Monday, January 18, 2010

Near Dark

(God I love awesome foreign movie posters)

The Hurt Locker came out on DVD, last week, so I’m using it as an excuse to go back and look at some of Kathryn Bigelow. That’s right, it’s BIGELOW WEEK here at Things That Don’t Suck. Or not quite Bigelow Week, because there’s no way I’m watching K-19 and Harrison Ford’s Rooshin accent. Let’s all just agree that this week there will be more articles about Kathryn Bigelow, then you would find in your average week.

That may not be snappy enough for a banner, but I’m all about honesty here.

The debut of The Hurt Locker has brought about a much needed reexamination of director Kathryn Bigelow’s career. Her's is one of the most interesting and frustrating of the modern day, easy to like, damn near impossible to love. An intelligent and energetic director who has spent a dismaying portion of her career dedicated to the idea that she can make movies as loud and dumb as any man. A feminist who has portrayed some truly stomach churning violence against women in her movies. Watching a Kathryn Bigelow movie is like inviting yourself to wonder “What was she thinking?” For a couple of hours.

However, her first film, like her latest, is just about perfect. It’s one of the best horror films I’ve ever seen and brother, I’ve seen a lot of them. Near Dark follows a pack of feral vampires, who induct a young hick into their clan. About as far from the romanticism of the Twilight and Anne Rice series as you can get, (nobody is sparkling here) these vamps are feral animals who prey on drifters, truckers, and in one terrifying scene an entire bar. Basically anyone whose not going to be missed.

The clan is led by the great, and seemingly embalmed Lance Henrikson, digging into an unusually meaty roll, and backed up by Bill Paxton with a twisty methed up biker energy that’s unlike anything else he’s ever done. When he rips into a steaming juglar with the line “Finger Lickin Good” there’s an anarchic joy to what he does that makes him at once repellent and impossible to look away from.

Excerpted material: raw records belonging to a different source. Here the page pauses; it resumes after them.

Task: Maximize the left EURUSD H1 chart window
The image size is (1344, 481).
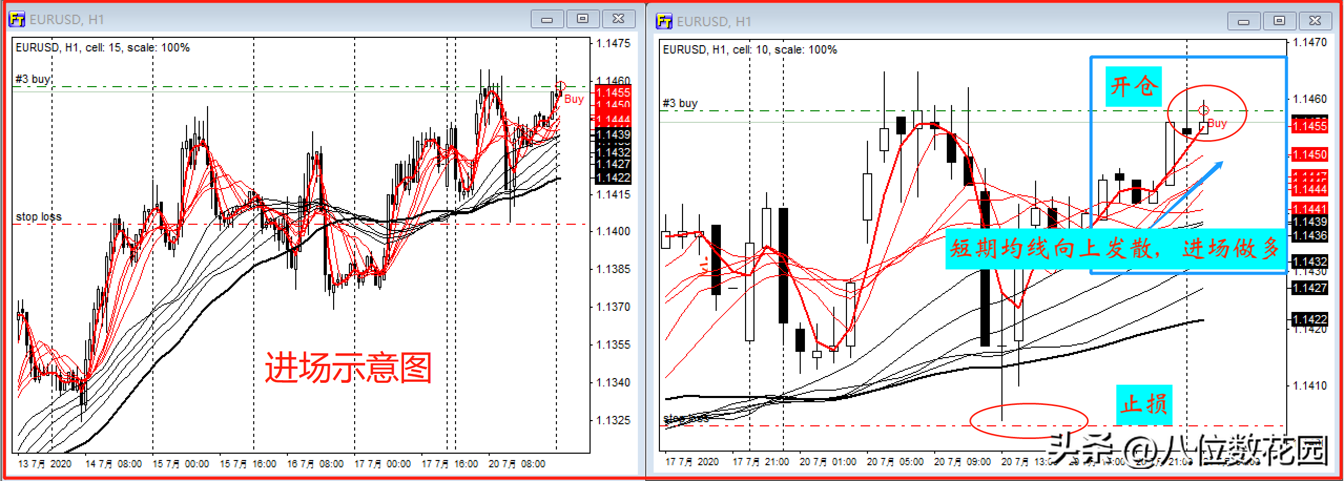Action: pos(582,19)
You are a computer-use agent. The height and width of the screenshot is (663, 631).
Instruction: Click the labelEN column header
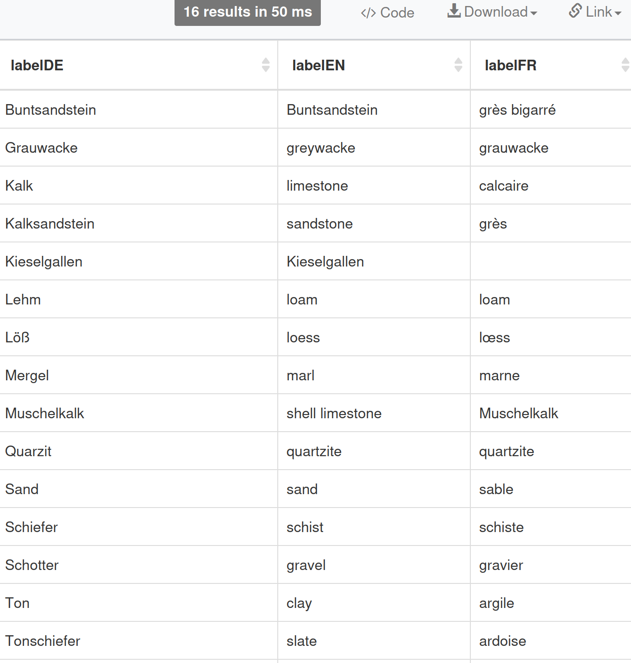tap(319, 65)
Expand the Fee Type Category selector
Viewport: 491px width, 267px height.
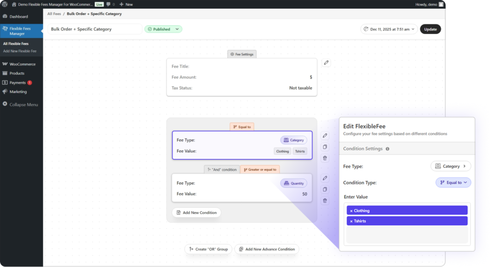point(451,166)
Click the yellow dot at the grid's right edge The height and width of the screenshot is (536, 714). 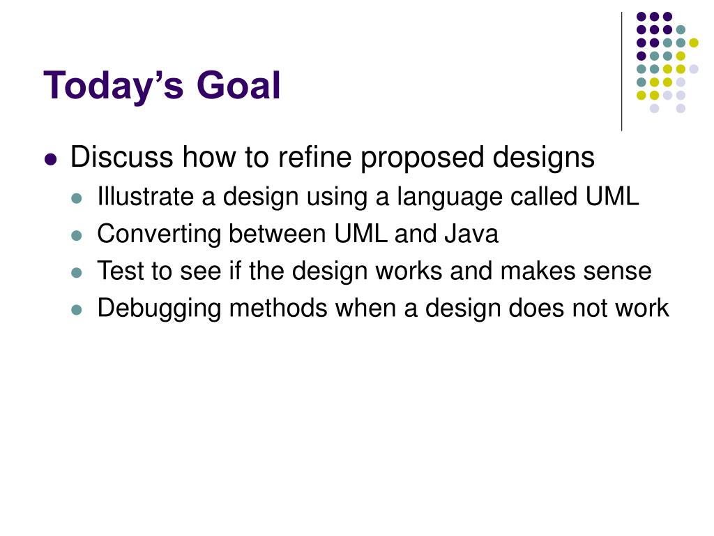tap(694, 43)
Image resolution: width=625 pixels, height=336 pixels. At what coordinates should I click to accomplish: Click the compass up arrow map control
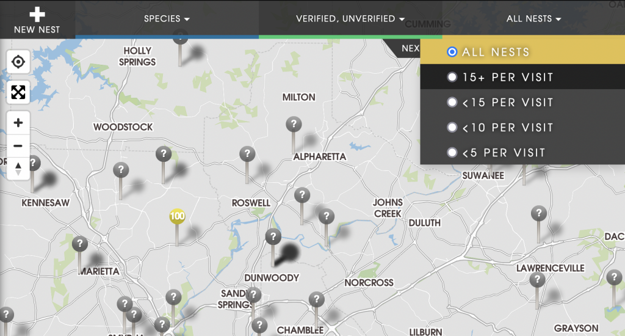[18, 165]

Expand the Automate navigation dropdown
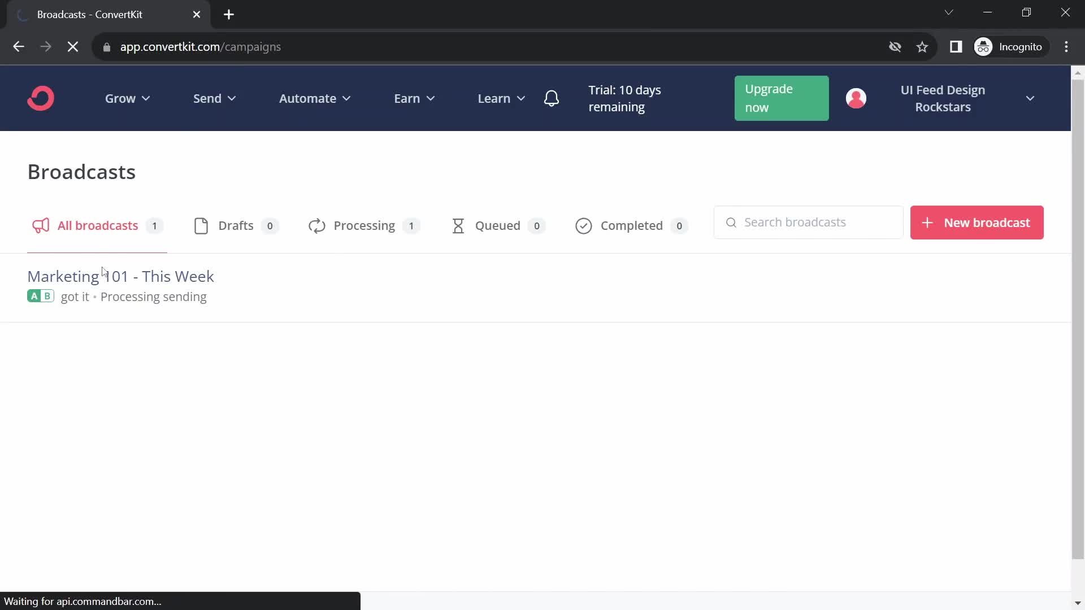tap(315, 98)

The only time Near Dark toy’s with cliché is when it feels like ripping them apart. We get the obligatory child Vampire here, whose been kicking around since the civil war. But he’s mostly around to get mocked. It’s odd watching the film in the aftermath of Twilight, since they both cover a surprising amount of the same things, particulary the obsession with a clan of Vampires as a family unit. The difference of course is that Near Dark approaches these things with dark humor and some great scares. While Twilight approaches them by being the most effective deterrent to Feminism since the cudgel. Hell Bigelow puts more depth into the idea in one subplot, following the struggles of his biological family to get him back from his adopted one, then Meyer’s put into her entire “saga”.

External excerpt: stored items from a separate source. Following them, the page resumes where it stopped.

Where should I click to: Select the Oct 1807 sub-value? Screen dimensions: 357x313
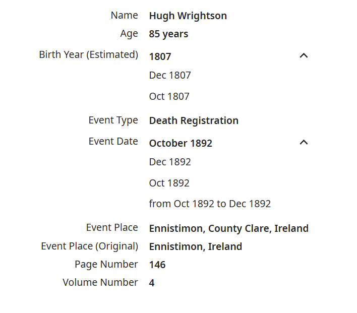click(x=169, y=96)
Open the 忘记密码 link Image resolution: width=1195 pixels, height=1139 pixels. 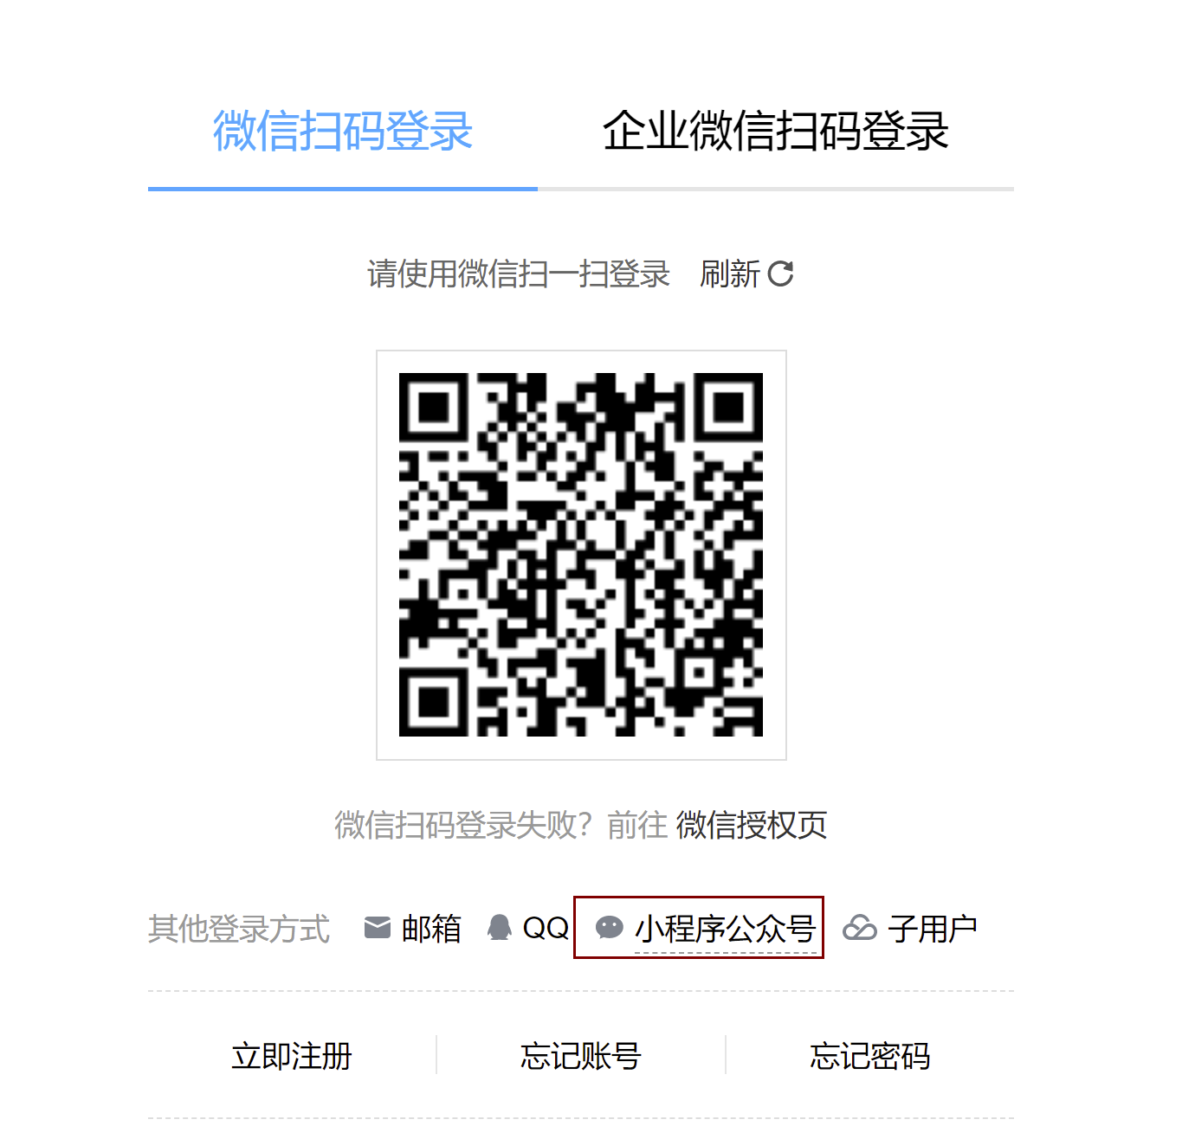tap(870, 1056)
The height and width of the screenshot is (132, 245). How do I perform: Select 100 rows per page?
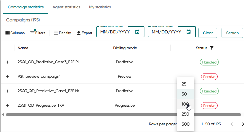coord(185,104)
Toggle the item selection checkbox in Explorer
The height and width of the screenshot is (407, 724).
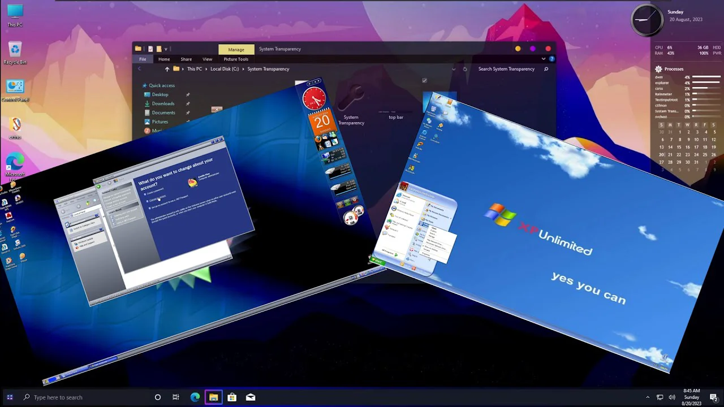(x=424, y=81)
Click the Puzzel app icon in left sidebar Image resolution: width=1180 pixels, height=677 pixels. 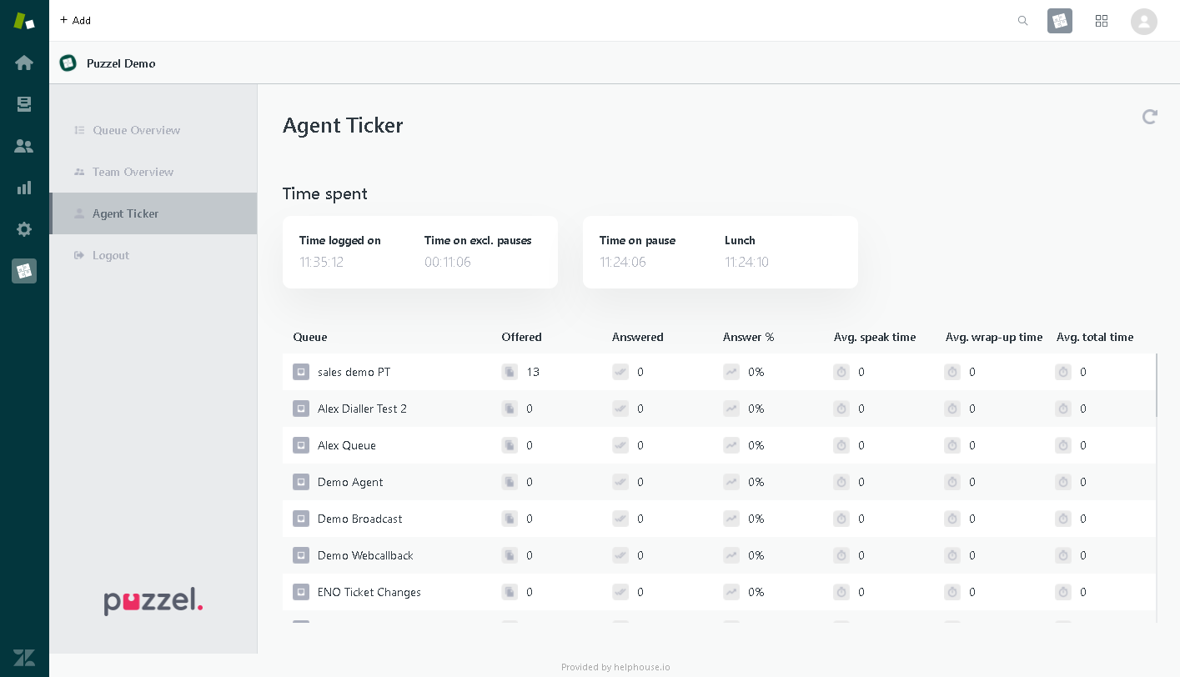pos(24,271)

To call Near Dark gritty would be a vast understatement; it’s positively grimy. There’s no gothic manse here, just boarded up RV’s, sleazy motels, and truck stops and juke joints just waiting to be pryed open like a can of sardines. Near Dark makes the most of its unique back roads aesthetic and half of the fun of watching it, is getting to see chunks of the American countryside that no one else bothers to film. At times it plays almost more like a Western then a horror film. And while it’s been influential (as much as I like it, The Devil’s Rejects basically ripped just about everything off from this one) it’s rough enough to retain a lot of its originality.

Near Dark does have a few problems, the ending is sort of a cop out. And Adrian Paster (yes that dude from heroes) makes a convincing out of his depth hick, he’s less convincing as a dedicated undead ass kicker. But by this time the movie’s got so much momentum it just rolls over these issues.

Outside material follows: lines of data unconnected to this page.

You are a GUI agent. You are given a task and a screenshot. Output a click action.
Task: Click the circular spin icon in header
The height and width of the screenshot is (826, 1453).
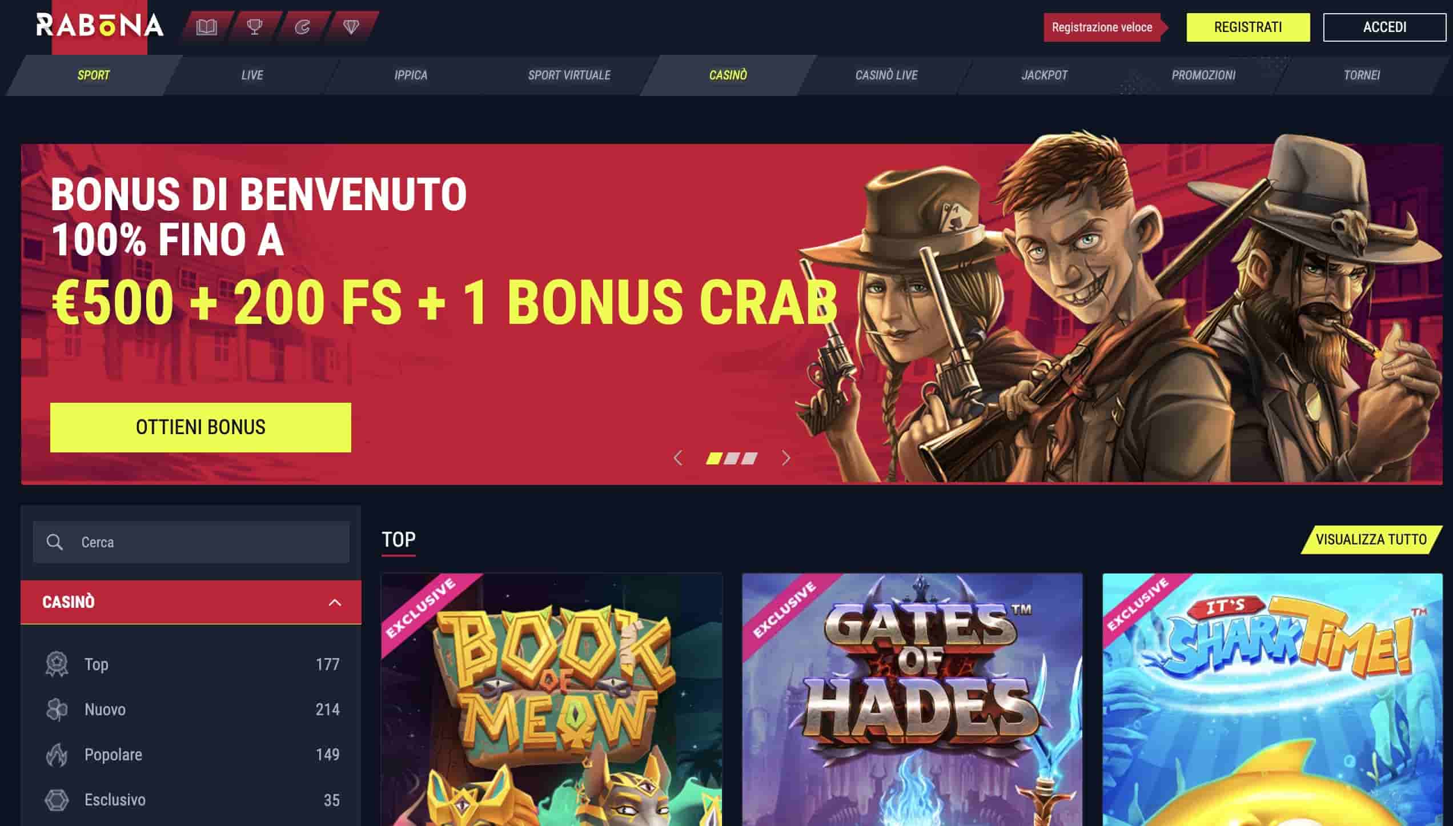(x=303, y=27)
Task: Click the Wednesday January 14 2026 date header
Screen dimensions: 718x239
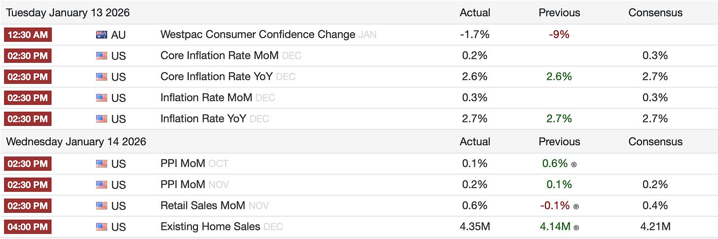Action: (x=76, y=142)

Near Dark is such an intense experience that maybe it was a bit inevitable that whatever Bigelow did next would be a bit of a let down. But still it’s nice to see her reconnect with greatness with The Hurt Locker, after all horror fans always knew she always had it in her.

2 comments:

Emily said...

Great review of a truly great horror film. I've been harnessing a death wish on a co-worker who borrowed this film from me and didn't like it. As punishment, I then lent him Inside.

I caught the end of Point Break the other night and was also fascinated/frustrated with Bigelow. A fine action director, but ahhh, how I wish she got her hands on some better scripts in the late '80s/90s. Hurt Locker is on its way, but it's good to know that Near Dark will always remain one of the best vampire films of all time.

And my gosh do I love Bill Paxton.

Evil Dead Junkie said...

I hope when you gave him Inside you went, "MWAHAHAHAHAHAHAHAHA!!!!"

But yeah part of the reason I wanted to revisit Bigelow was I was fascinated by the fact that I respected her but liked so few of her films.